Cyber Essentials is right for you if you meet all the criteria below:
- You’re looking for base-level security certification to demonstrate that you have key controls in place.
- Your employees are primarily office-based and their IT equipment is under your administration and typically does not leave your premises.
- You have physical and technical controls for restricting access for third parties, such as clients and suppliers visiting your offices.
Cyber Essentials Plus
Cyber Essentials Plus certification includes all the assessments for the Cyber Essentials certification but includes an additional internal scan and an on-site assessment.
Cyber Essentials Plus is right for you if you meet any of the criteria below:
- A client has specifically requested you achieve Cyber Essentials Plus.
- Your employees work from remote locations, such as home or client sites, and your IT equipment is often outside of your premises.
- Your business has multiple third parties with access to your premises or IT as visitors, partners or in a shared office environment.
The benefits of achieving Cyber Essentials certification
The Cyber Essentials scheme provides five security controls that, according to the UK government, could prevent “around 80% of cyber attacks”.
Whether or not you achieve certification to the Cyber Essentials scheme, these controls provide the basic level of protection that you need to implement in your organisation to protect it from the vast majority of cyber attacks, allowing you to focus on your core business objectives.
Properly implemented cyber security has the additional advantage of driving business efficiency throughout the organisation, saving money and improving productivity.
Achieving certification will also help you to address other compliance requirements such as the EU General Data Protection Regulation.
Protect your organisation from approximately 80% of cyber attacks
Implementing the five controls correctly will help protect your organisation.
Drive business efficiency
Focus on your core business objectives knowing that you are protected from the majority of cyber attacks.
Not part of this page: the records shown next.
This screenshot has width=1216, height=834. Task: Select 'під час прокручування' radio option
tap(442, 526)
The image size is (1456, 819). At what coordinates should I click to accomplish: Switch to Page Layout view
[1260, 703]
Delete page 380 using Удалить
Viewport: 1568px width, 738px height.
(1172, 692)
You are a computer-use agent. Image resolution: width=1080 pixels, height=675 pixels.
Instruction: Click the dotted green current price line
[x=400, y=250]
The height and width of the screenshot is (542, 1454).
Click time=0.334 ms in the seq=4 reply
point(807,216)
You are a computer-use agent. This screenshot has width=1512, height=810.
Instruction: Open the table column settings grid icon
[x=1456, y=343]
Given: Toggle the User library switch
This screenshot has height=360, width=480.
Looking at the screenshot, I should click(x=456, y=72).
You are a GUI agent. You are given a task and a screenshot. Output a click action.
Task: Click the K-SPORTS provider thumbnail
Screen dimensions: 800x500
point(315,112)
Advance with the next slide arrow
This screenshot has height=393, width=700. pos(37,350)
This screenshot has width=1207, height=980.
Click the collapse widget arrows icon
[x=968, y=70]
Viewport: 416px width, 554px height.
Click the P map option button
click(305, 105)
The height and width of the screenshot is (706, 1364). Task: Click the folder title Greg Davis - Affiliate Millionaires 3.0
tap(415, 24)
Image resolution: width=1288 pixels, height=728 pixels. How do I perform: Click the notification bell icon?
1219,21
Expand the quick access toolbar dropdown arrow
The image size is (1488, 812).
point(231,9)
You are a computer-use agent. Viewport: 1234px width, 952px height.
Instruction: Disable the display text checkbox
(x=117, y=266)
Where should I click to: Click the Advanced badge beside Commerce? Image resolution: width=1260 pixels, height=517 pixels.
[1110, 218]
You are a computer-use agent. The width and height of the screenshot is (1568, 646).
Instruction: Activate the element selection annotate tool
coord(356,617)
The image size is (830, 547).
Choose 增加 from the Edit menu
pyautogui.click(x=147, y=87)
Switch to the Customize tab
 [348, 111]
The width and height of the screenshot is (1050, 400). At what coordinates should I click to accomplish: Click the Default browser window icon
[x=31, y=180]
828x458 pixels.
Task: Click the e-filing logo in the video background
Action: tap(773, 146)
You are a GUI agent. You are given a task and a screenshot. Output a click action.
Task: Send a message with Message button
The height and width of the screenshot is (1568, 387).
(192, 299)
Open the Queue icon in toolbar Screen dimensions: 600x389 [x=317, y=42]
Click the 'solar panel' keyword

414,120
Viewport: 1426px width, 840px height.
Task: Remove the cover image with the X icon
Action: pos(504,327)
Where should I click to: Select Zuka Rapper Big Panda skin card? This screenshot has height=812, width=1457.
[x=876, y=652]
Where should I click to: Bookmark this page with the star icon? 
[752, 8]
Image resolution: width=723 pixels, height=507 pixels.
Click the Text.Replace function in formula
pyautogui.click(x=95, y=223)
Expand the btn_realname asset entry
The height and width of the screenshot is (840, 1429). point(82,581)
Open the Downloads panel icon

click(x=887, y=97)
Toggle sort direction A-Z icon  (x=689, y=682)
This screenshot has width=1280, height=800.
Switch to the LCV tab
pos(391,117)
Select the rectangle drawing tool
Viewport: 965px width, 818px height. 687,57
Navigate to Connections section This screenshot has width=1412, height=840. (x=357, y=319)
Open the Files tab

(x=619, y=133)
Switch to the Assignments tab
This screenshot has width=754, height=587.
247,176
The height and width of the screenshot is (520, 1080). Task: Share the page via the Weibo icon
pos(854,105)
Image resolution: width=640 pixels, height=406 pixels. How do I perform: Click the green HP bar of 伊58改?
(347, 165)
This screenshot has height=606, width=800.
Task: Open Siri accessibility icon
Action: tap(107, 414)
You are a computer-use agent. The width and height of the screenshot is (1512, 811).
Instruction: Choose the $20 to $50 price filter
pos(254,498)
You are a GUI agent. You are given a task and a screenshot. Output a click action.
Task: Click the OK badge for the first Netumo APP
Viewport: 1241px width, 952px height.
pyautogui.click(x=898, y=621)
Demonstrate security and help secure the supply chain
Demonstrate your commitment to protecting your own data and that of your customers and suppliers.
Work with the UK government and the MOD
Cyber Essentials will permit you to work with the UK government and Cyber Essentials Plus will give you the opportunity to work with the MOD.
Increase your chances of securing business
Boost your reputation and have a greater chance of winning contracts.
Reduce cyber insurance premiums
Cyber insurance agencies often look more favourably on organisations that have achieved Cyber Essentials certification.
For more benefits of Cyber Essentials, go to our Cyber Essentials benefits page >>
Background of the Cyber Essentials scheme
In 2012 the UK government launched its ‘10 Steps to Cyber Security’ and then in 2013 published Small businesses: What you need to know about cyber security, which encouraged organisations to consider whether they were managing their cyber risks. The government emphasised the need for company boards and senior executives to take ownership of these risks and enshrine them within their overall corporate risk management regime.
These initiatives continued to gain traction. However, government analysis of continuing attacks and feedback from industry vulnerability testers identified that a number of security controls were not being applied, leaving organisations vulnerable to threat actors with low levels of technical capability.
The government viewed the adoption of an organisational standard for cyber security as the next stage after the ‘10 Steps to Cyber Security’ guidance. This was in order to allow organisations, and their customers and partners, to have greater confidence in their ability to reduce the risk posed by threat actors with low technical capability.
Following the call for evidence on a preferred organisational standard in cyber security by the government and industry, the Cyber Essentials scheme was formalised in November 2013.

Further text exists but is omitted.